После смерти Степана он задал себе вопрос: для чего ему оно? Чтоб быть сытым? Нет. Миску щей и кусок хлеба он мог иметь и без большого хозяйства, а к разносолам Федосий всегда относился равнодушно.

Для сыновей? Нет. Из-за этого хозяйства и отказались от него сыновья.

Выходит, что ни для чего! Жизнь показалась впереди пустой, ложись и умирай — ничего другого не оставалось.

Но Федосий не умер, жизнь повернулась по-новому…

Он все, что копил десятилетиями, вытягивая жилы из себя и из родных, отдал в колхоз, все — лошадей, коров, овец. Чего уж жалеть, коли жизнь кончена.

Председателем колхоза тогда стал его Пашка. И хоть не хватай его голыми руками — уже партиец, но как был сопливый мальчишка, так и остался. Постоянно бегал к отцу, спрашивал: «А как здесь, батя, поступить? Что ты тут посоветуешь?..» Выручал его Федосий, подсказывал, втихомолку от людей поругивал: «Власть ваша несуразная, молокососов к такому делу допускает…» Сам же работал простым колхозником. После домашней каторги работа в колхозе показалась забавой. Легко работалось, но работал не от шли, а так — просто без работы жить скучно.

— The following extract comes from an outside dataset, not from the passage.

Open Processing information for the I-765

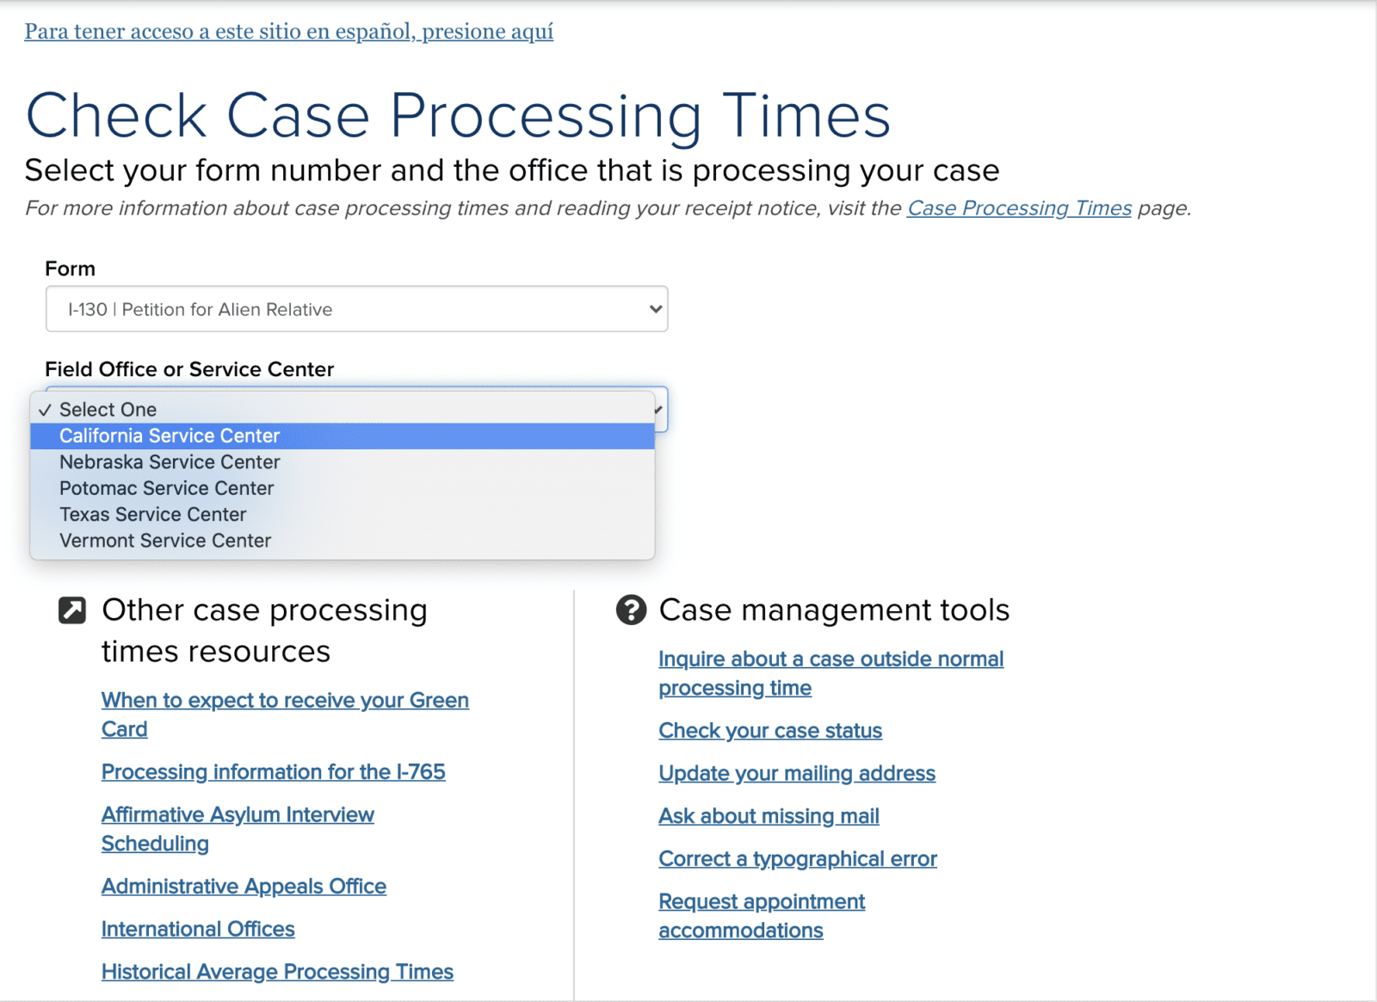(x=274, y=772)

Помнит, первый раз на общем собрании вызвали перед всеми к красному столу и вручили премию. Премия пустяковая — ситчик горошком на рубашку. Но Федосий ходил подавленный. Раньше, чем он больше работал, тем чаще слышал: «Мало ему, прорве, подавился бы! Хапуга!» Шипели от зависти. А вот нынче: «Спасибо тебе, Федосий Савельич. Чем богаты, тем и рады — ситчик горошком прими». Эх! Люди!..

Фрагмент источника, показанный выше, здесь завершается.